#### Extract:
▽

Samstag, 15. März 2025

Genetic Environment:

Tyler Cowen | h/t Richard Harper:

From the NYT:

The part of this research that really blows me away is the realization that our environment is, in part, made up of the genes of the people around us. Our friends’, our partners’, even our peers’ genes all influence us. Preliminary research that I was involved in suggests that your spouse’s genes influence your likelihood of depression almost a third as much as your own genes do. Meanwhile, research I helped conduct shows that the presence of a few genetically predisposed smokers in a high school appears to cause smoking rates to spike for an entire grade — even among those students who didn’t personally know those nicotine-prone classmates— spreading like a genetically sparked wildfire through the social network.

And:

 We found that children who have genes that correlate to more success in school evoke more intellectual engagement from their parents than kids in the same family who don’t share these genes. This feedback loop starts as early as 18 months old, long before any formal assessment of academic ability. Babies with a PGI that is associated with greater educational attainment already receive more reading and playtime from parents than their siblings without that same genotype do. And that additional attention, in turn, helps those kids to realize the full potential of those genes, that is, to do well in school. In other words, parents don’t just parent their children — children parent their parents, subtly guided by their genes.

△

#### Exercise set:
a) List the three kinds of people named in the sentence of the genetic environment excerpt that begins "Our friends’, our partners’".
b) Continue the genetic environment excerpt from its final sentence.

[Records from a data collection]
▽

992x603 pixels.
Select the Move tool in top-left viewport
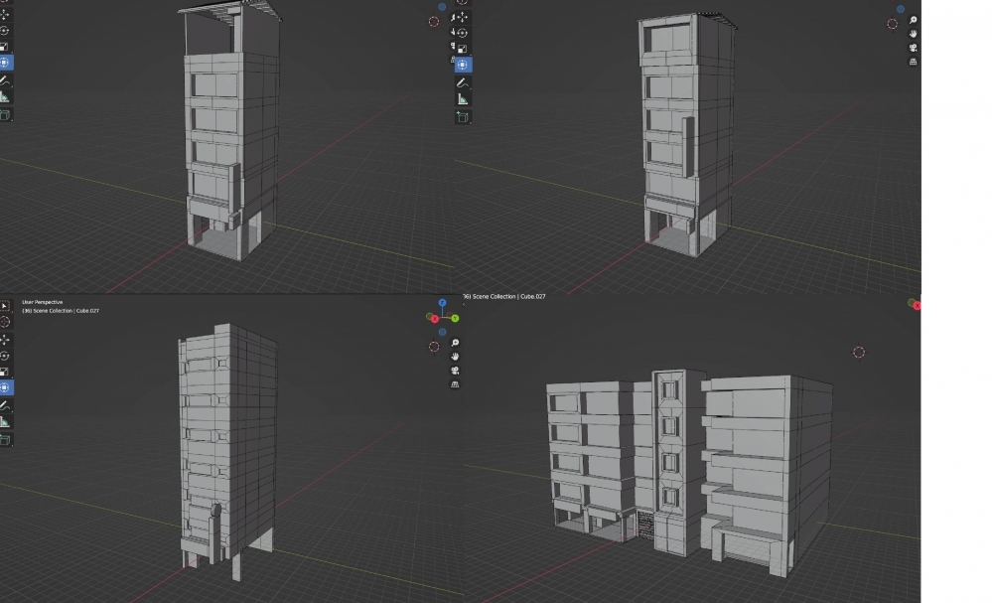(5, 15)
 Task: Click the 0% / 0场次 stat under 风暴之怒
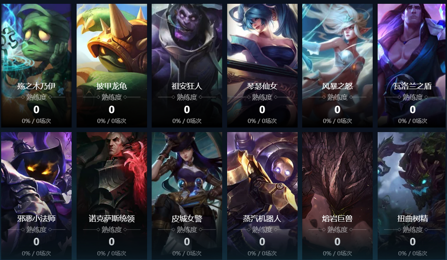pos(337,121)
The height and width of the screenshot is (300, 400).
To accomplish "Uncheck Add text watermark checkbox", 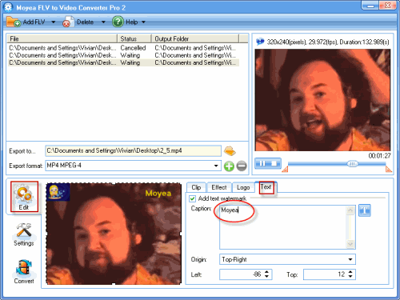I will tap(192, 198).
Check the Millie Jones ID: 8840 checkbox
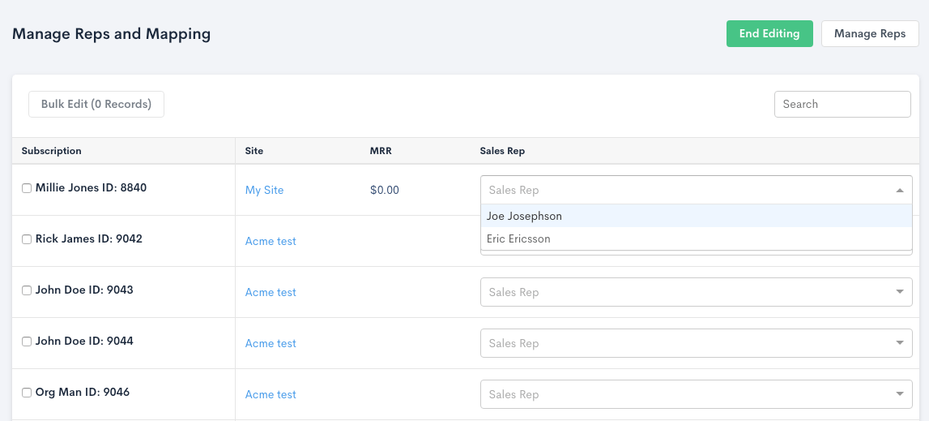 [27, 188]
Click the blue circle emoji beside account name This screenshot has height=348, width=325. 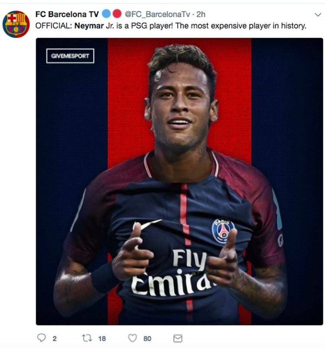[x=106, y=14]
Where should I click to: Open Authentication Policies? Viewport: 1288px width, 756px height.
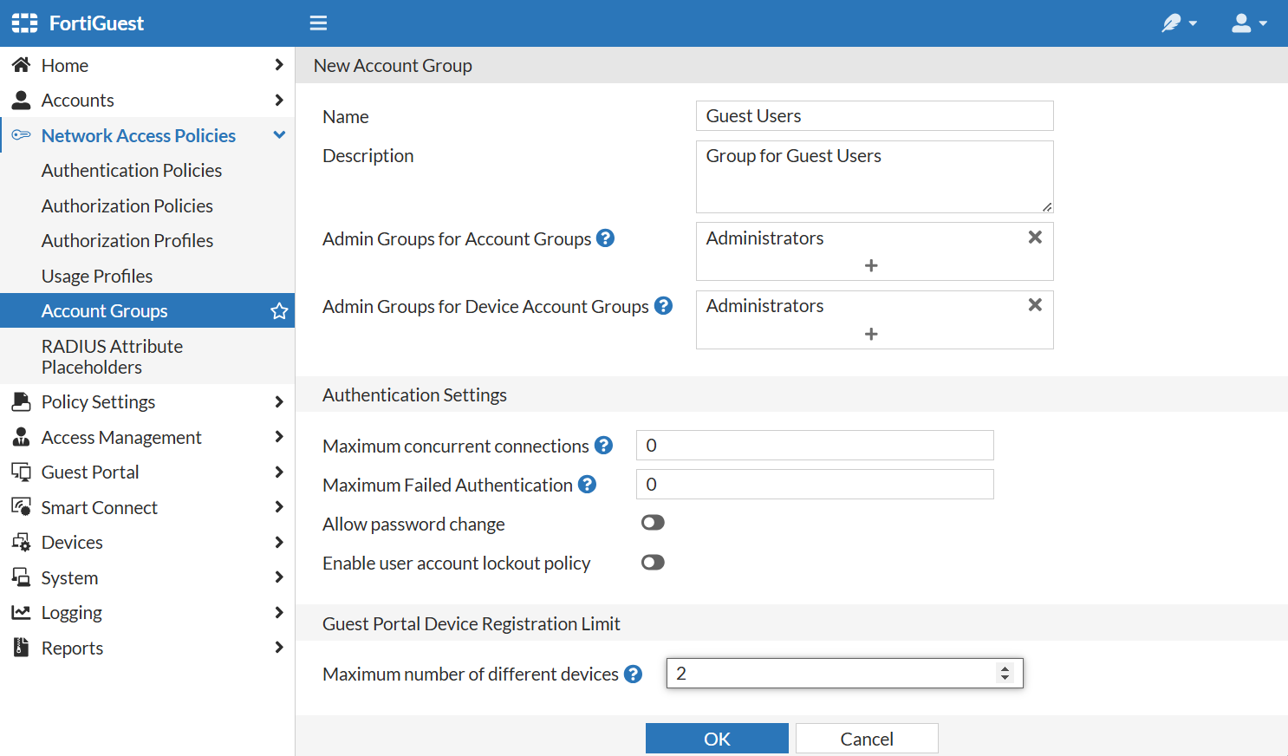click(131, 170)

△

#### Answers for the exercise:
a) Friends, partners, peers

b)
I found this bit startling, noting that context here is critical:

Looking across the whole genome, people in the United States tend to marry people with similar genetic profiles. Very similar: Spouses are on average the genetic equivalents of their first cousins once removed. Another research project I was involved with showed that for the education PGI, spouses look more like first cousins. For the height PGI, it’s more like half-siblings.

Dalton has a very ambitious vision here:

The new field is called sociogenomics, a fusion of behavioral science and genetics that I have been closely involved with for over a decade. Though the field is still in its infancy, its philosophical implications are staggering. It has the potential to rewrite a great deal of what we think we know about who we are and how we got that way. For all the talk of someday engineering our chromosomes and the science-fiction fantasy of designer babies flooding our preschools, this is the real paradigm shift, and it’s already underway.

I am not so sure about the postulated newness on the methodological front, but in any case this is interesting work.  I just hope he doesn’t too much mean all the blah blah blah at the end about how it is really all up to us, etc.